Nel processo tributario il giudicato non esaurisce i propri effetti nel limitato perimetro del giudizio ma ha una potenziale capacità espansiva in altri giudizi tra le stesse parti, secondo le stesse regole che disciplinano, nel processo civile, il giudicato esterno (Cass. SS. UU. sentenza n. 13916/2006). Affinché si realizzi il contrasto tra due sentenze, avente autorità di cosa giudicata, è necessario che nei due giudizi vi siano gli soggetti ed identità dell’oggetto. Deve sussistere alternativamente, quindi,:
- che l’oggetto del secondo giudizio sia il medesimo rapporto tributario definito irrevocabilmente nel primo;
- che nel primo giudizio sia stato definitivamente compiuto un accertamento incompatibile con quello operante nel giudizio successivo.
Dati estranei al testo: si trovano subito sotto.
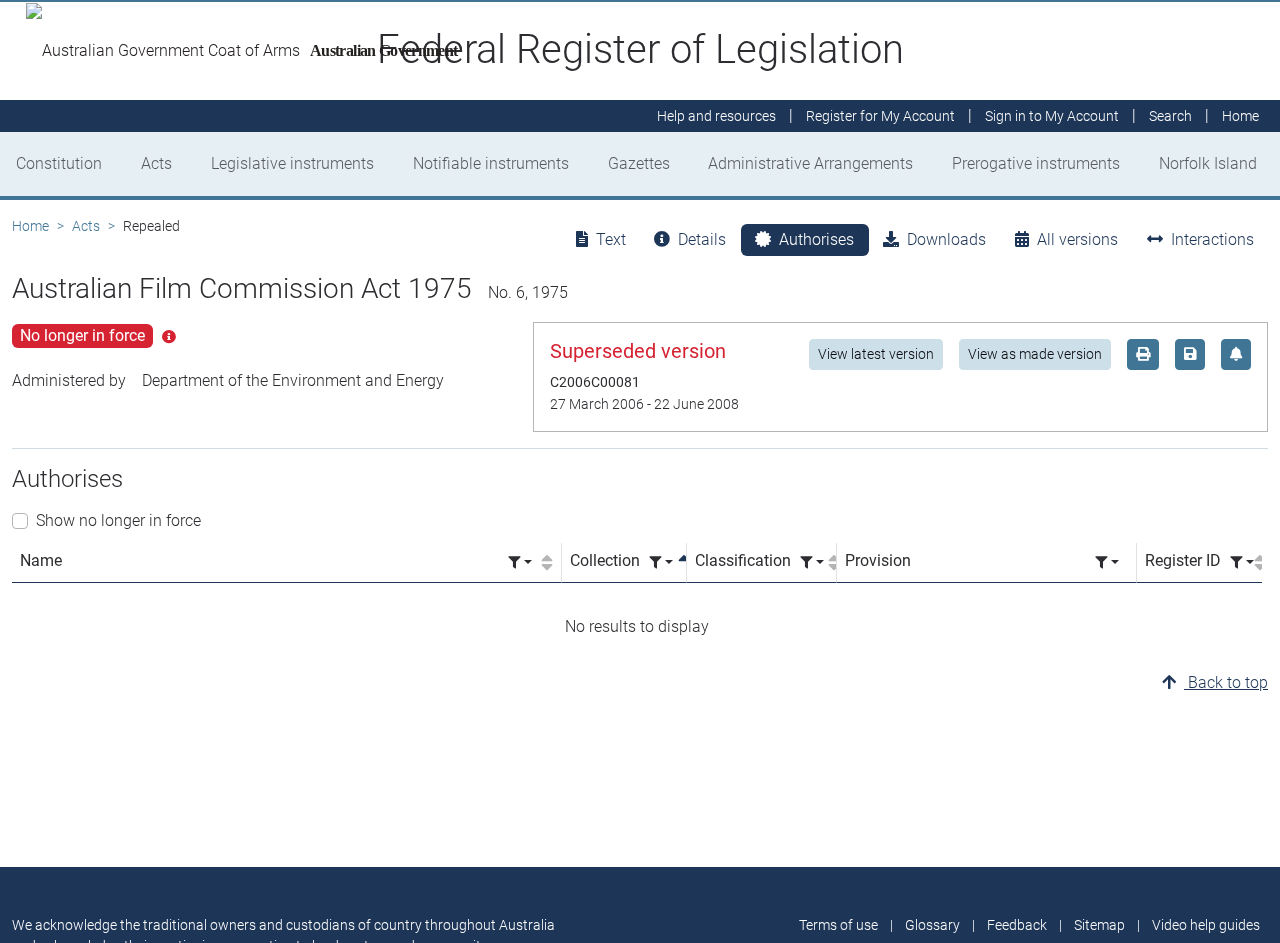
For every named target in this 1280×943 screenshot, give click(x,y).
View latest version (876, 354)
Il criterio dell’autonomia dei periodi di imposta non impedisce che il giudicato relativo ad uno di essi faccia stato anche per altri quando incide su elementi che siano rilevanti per più periodi di imposta e riguardi elementi costitutivi di fattispecie a carattere duraturo, ovvero fatti o qualificazioni giuridiche di fatti rimasti immutati nei diversi periodi di imposta (Cass. nn. 25681/2006, 16260/2007, 16258/2007, 14012/2007)
L’istituto della «cosa giudicata» trova applicazione nel processo tributario in forza del rinvio operato dall’art. 1, comma 2, e dell’art. 49 del d.lgs. 31 dicembre 1992, n. 546. In particolare l’art. 49 rinvia alle norme del codice di procedura civile dedicate alle impugnazioni, ovvero gli artt. 323-338 c.p.c.
Il giudicato, infatti, è un “fenomeno” per cui una sentenza diviene irrevocabile, in quanto passata in giudicato la sentenza che non è più soggetta né al regolamento di competenza, né ad appello, né a ricorso per Cassazione, né a revocazione per i motivi di cui ai numeri 4 e 5 dell’articolo 395.
Non di rado è possibile che due o più sentenze, entrambe passate in giudicato riguardante la medesima fattispecie, siano tra loro contrastanti.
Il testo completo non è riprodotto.